< Back to our careers page

Senior Site Reliability Engineer

Full time

WHAT IS THE OPPORTUNITY?

Perform software development, refine requirements, write, test, debug, maintain, and release test software that instructs a computer to accomplish certain tasks, such as saving information, performing calculations. The Software Engineer may also be responsible for managing software development infrastructure and providing the appropriate level of functional and non-functional documentation to meeting the product and engineering requirements. As necessary, this position may be called upon to assist in performing on-site client work related to consulting projects or provide technical support as required.



Exactuals Division
This is an exciting opportunity to be part of a small "start up" group within a larger organization. Exactuals colleagues work hard to support one another in the mission to modernize the payment space, primarily for the entertainment industry, while enjoying the journey together. Exactuals became an RBC / City National company in 2018.



WHAT WILL YOU DO?

  • Improve service reliability through root cause analysis, blameless postmortems, and using code to prevent or respond to problem recurrence.
  • Be the central point of contact on the health of systems to increase product reliability and organizational efficiency.
  • Be a part of an on-call rotation for responding to customer-facing emergencies.
  • Continuous improve production incident response and triage practices
  • Document the details of incident, root cause, resolution and solution
  • Participate in planning, standup, and retrospective meetings.
  • Timely respond to incidents and to customer inquiries
  • Effective collaboration with internal and external customers
  • Participate in reviews and operational readiness for services and infrastructures
  • Maintain deep technical and business knowledge of Exactuals’ system architectures, ensuring continuous upgrade and integration of new capabilities.
  • Perform deep dives into both systemic and latent reliability issues
  • Perform service failure analysis across the entire application stack: front-end, back-end, cloud services, databases.
  • Promote modern and standard methodology for everything from monitoring to troubleshooting complex code issues.
  • Support releases activities and production environment testing
  • Design mechanisms for alerts and responses to identify and address reliability risks.
  • Support services before they go live through activities such as system design consulting, developing software platforms and frameworks, planning, and reviews
  • Maintain services once they are live by measuring and monitoring availability, latency and overall system health.
  • Design and run performance, capacity, and monitoring tests.
  • Create educational material such as cloud native sample apps and starter code, as well as contribute to holding cloud native educational events like hackathons and live coding sessions.

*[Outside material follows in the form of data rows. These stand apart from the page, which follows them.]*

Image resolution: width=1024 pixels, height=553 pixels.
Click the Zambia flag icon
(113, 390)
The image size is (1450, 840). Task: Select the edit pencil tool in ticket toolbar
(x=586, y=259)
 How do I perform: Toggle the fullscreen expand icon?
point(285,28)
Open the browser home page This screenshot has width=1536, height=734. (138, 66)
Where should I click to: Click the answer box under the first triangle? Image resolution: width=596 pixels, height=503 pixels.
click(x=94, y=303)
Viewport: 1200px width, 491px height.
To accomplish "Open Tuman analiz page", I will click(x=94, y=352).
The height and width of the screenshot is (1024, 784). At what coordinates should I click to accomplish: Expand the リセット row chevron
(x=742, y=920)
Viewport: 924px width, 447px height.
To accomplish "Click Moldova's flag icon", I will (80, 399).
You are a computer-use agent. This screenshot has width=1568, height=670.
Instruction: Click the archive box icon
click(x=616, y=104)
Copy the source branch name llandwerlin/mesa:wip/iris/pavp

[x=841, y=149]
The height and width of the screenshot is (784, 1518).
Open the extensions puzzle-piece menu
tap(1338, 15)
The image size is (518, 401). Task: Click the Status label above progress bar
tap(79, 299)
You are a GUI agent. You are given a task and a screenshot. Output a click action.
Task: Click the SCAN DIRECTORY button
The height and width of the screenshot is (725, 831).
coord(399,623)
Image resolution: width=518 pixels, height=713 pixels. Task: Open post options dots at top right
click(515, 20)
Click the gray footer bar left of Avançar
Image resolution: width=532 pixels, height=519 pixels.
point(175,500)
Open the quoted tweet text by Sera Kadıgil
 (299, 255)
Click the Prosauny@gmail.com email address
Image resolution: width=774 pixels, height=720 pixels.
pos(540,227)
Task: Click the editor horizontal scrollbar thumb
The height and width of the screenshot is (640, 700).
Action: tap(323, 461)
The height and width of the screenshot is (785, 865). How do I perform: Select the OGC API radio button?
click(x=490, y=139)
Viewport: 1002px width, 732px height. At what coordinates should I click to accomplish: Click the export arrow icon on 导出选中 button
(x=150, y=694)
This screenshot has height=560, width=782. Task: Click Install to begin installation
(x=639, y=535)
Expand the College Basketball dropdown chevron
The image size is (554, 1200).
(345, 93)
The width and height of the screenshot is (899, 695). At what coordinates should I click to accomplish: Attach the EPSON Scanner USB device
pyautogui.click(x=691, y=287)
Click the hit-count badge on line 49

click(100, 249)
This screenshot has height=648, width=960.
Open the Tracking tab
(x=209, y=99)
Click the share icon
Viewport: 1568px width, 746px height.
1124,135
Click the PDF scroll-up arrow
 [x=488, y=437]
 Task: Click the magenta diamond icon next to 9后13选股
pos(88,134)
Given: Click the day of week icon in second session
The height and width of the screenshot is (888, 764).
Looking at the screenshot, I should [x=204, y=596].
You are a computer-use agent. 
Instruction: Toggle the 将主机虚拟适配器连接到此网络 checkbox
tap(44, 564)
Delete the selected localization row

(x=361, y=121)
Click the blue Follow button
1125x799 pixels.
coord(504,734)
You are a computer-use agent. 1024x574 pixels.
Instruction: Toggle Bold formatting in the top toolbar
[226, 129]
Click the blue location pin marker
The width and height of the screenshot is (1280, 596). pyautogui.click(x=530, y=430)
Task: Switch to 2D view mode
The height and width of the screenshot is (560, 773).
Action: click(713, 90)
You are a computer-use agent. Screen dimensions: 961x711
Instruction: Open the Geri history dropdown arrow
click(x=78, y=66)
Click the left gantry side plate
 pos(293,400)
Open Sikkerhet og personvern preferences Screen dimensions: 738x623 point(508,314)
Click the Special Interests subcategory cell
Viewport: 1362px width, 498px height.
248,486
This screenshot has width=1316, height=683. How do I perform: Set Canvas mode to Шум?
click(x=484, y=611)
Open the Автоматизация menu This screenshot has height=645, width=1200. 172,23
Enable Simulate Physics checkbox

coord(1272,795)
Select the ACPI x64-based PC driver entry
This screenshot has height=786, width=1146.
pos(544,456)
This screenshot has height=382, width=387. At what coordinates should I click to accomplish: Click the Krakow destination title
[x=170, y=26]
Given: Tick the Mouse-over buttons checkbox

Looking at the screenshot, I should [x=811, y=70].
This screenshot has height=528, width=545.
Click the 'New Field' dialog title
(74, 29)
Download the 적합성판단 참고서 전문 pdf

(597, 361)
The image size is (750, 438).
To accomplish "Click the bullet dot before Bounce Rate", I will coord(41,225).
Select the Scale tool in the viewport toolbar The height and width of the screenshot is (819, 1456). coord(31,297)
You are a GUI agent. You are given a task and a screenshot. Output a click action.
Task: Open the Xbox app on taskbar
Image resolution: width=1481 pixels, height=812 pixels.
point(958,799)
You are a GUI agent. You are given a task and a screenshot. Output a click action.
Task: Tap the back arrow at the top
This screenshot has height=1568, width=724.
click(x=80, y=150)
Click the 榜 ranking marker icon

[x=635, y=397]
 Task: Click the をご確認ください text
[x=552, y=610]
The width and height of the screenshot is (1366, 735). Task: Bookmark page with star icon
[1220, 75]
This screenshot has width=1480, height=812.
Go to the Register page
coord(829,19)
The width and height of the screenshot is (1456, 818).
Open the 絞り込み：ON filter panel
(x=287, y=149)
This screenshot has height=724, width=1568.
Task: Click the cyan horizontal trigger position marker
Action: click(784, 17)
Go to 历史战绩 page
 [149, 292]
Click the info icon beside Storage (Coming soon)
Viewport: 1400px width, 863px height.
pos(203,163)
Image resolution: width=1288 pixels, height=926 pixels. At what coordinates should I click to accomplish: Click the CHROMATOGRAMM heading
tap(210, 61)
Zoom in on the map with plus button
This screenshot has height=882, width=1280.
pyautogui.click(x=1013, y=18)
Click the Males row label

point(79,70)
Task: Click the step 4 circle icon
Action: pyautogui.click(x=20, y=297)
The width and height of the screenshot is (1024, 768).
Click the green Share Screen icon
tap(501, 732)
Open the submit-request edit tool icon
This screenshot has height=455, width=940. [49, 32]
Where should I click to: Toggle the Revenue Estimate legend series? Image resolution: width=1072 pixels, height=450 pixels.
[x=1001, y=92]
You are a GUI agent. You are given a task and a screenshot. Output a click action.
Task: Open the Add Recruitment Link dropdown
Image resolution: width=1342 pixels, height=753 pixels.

Create educational documentation on how-to's and best practices, and blog about use-cases and architectures that relate to cloud platforms
  • Liaise with the team managing our public cloud environments, including setup, management, and troubleshooting



WHAT DO YOU NEED TO SUCCEED


Must-Have*

  • Bachelor's Degree computer science
  • Minimum 7 years’ experience working within Software Product Development.
  • Minimum 2 year experience working in a software design or architect capacity.
  • Minimum 3 year working with cloud software deployment.
  • Minimum 3 year experience working in DevOps environments.


Skills and Knowledge

  • Strong communication skills, ownership, and drive.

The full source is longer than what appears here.